Material for this task: Begin

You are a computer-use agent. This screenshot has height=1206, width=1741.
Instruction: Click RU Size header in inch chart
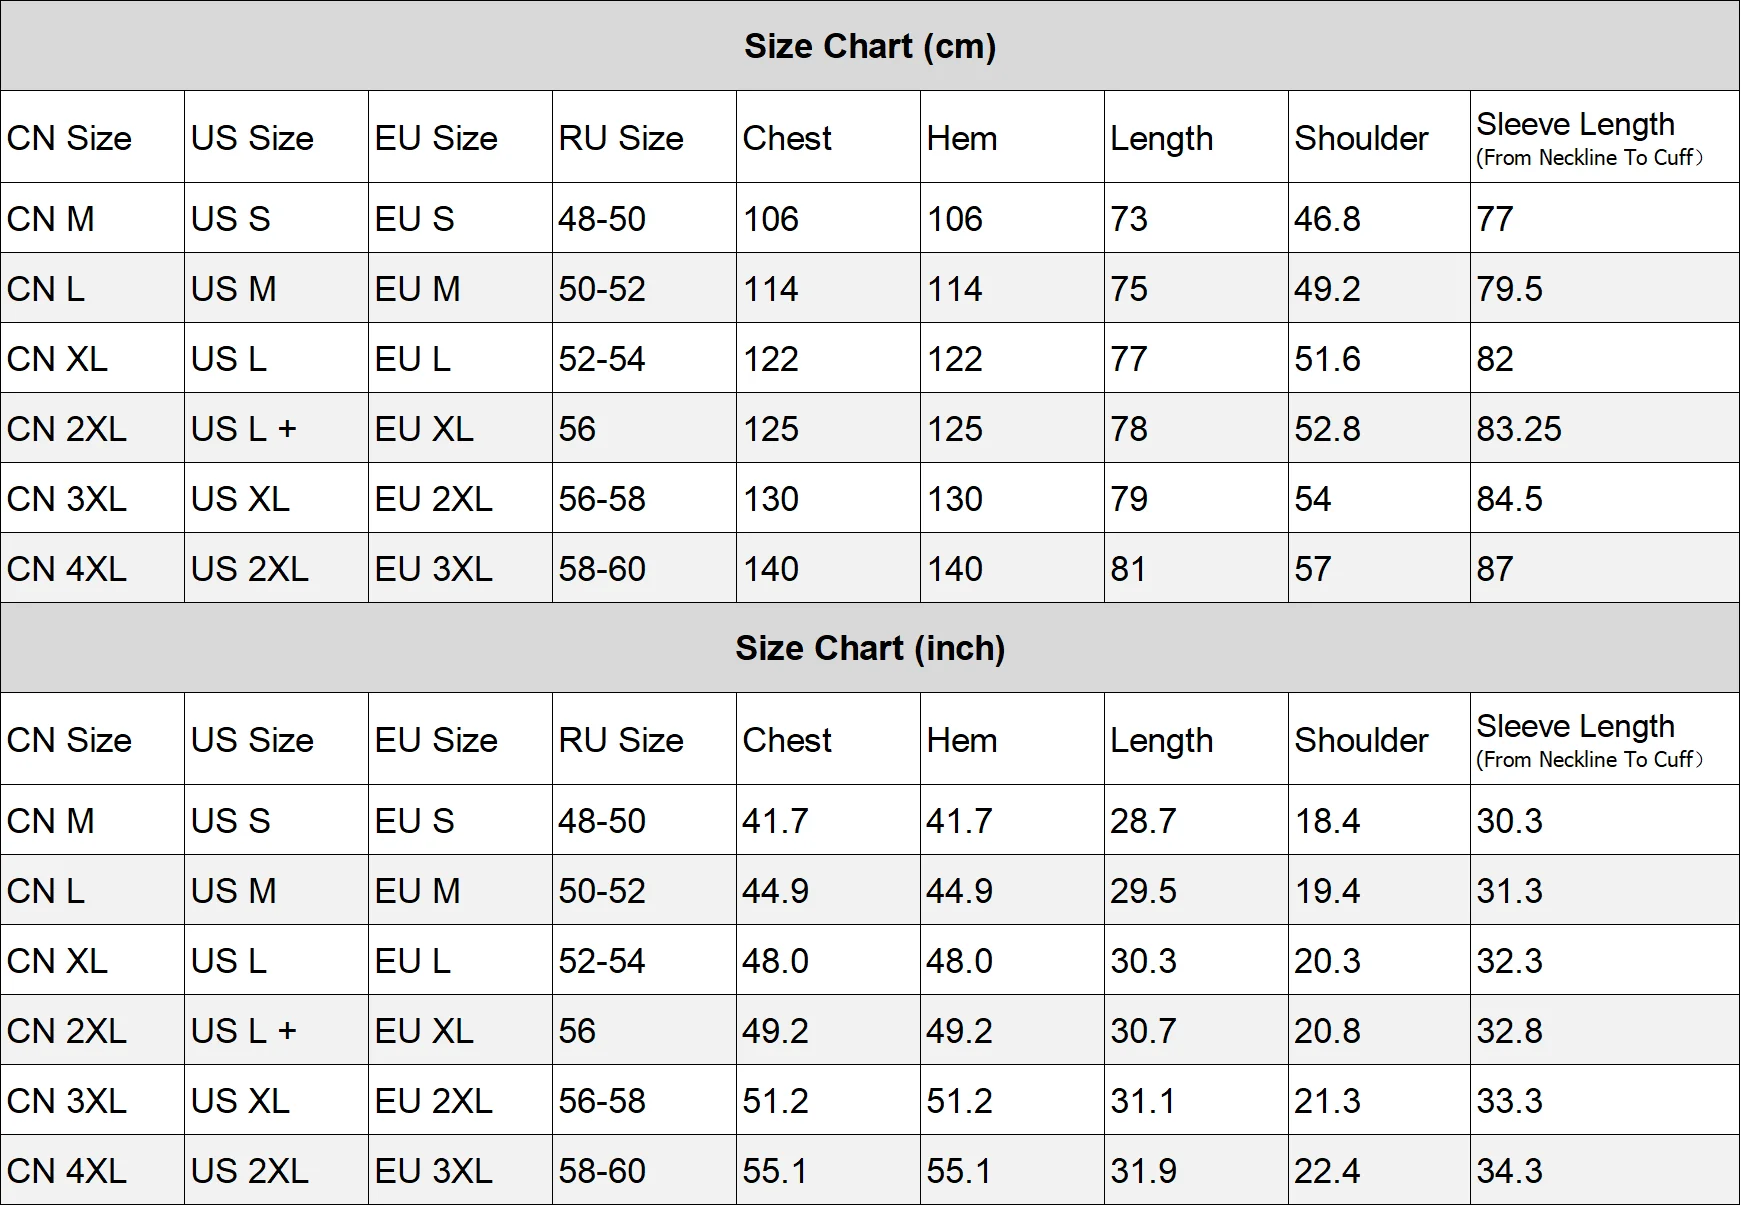coord(621,740)
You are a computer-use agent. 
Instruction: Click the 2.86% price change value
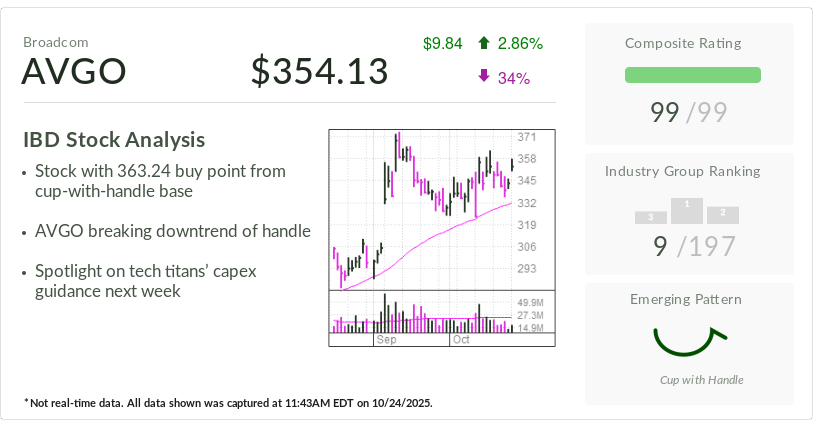click(x=520, y=43)
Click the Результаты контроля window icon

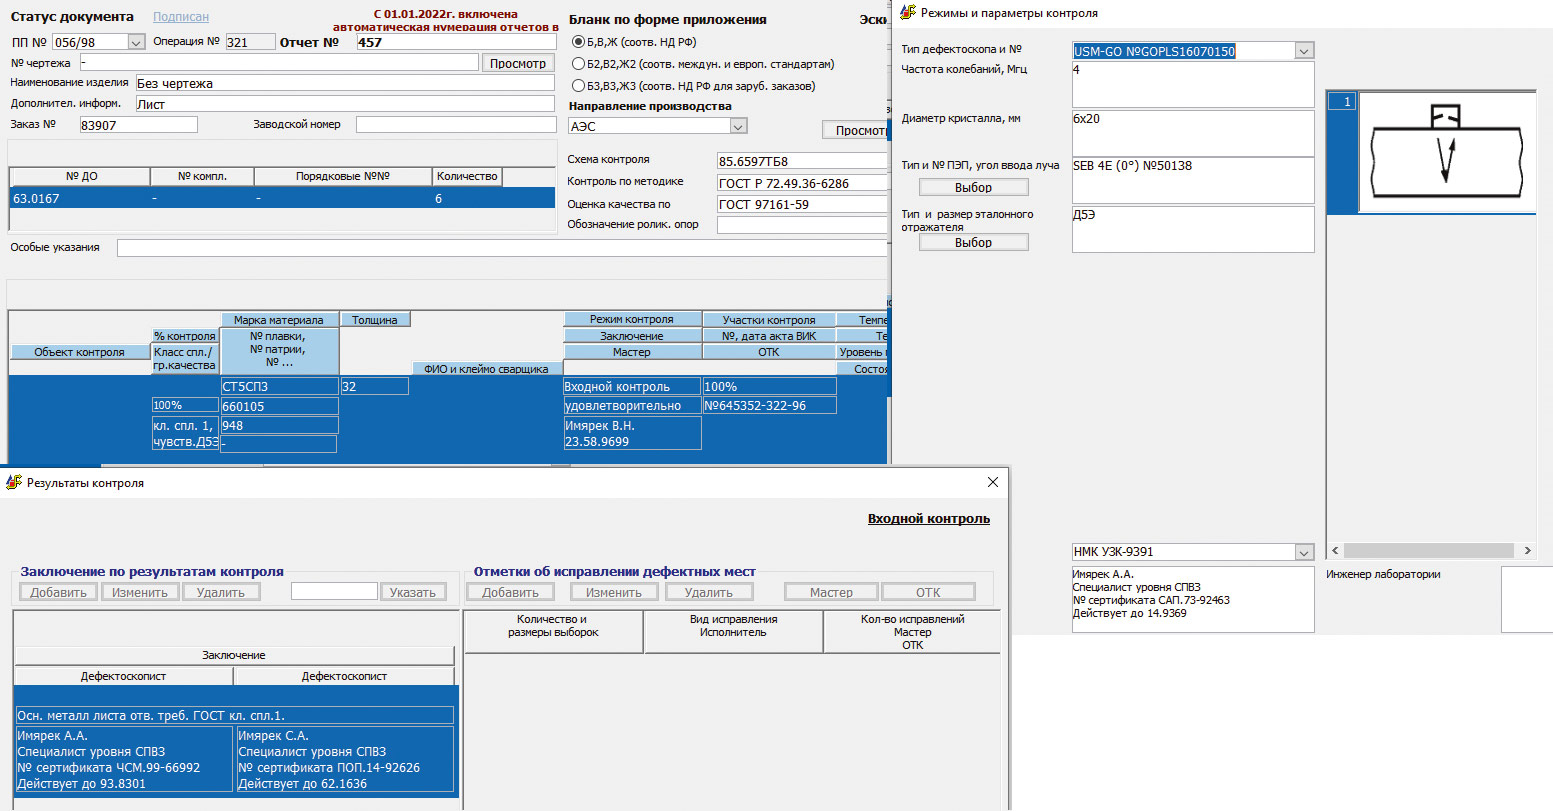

Material for this task: End

Every line of the listing that holds the word "computer" is to be found and copied.

▶ Answer area:
You are a computer-use agent. This screenshot has height=1206, width=1741.
You are a computer-use agent. 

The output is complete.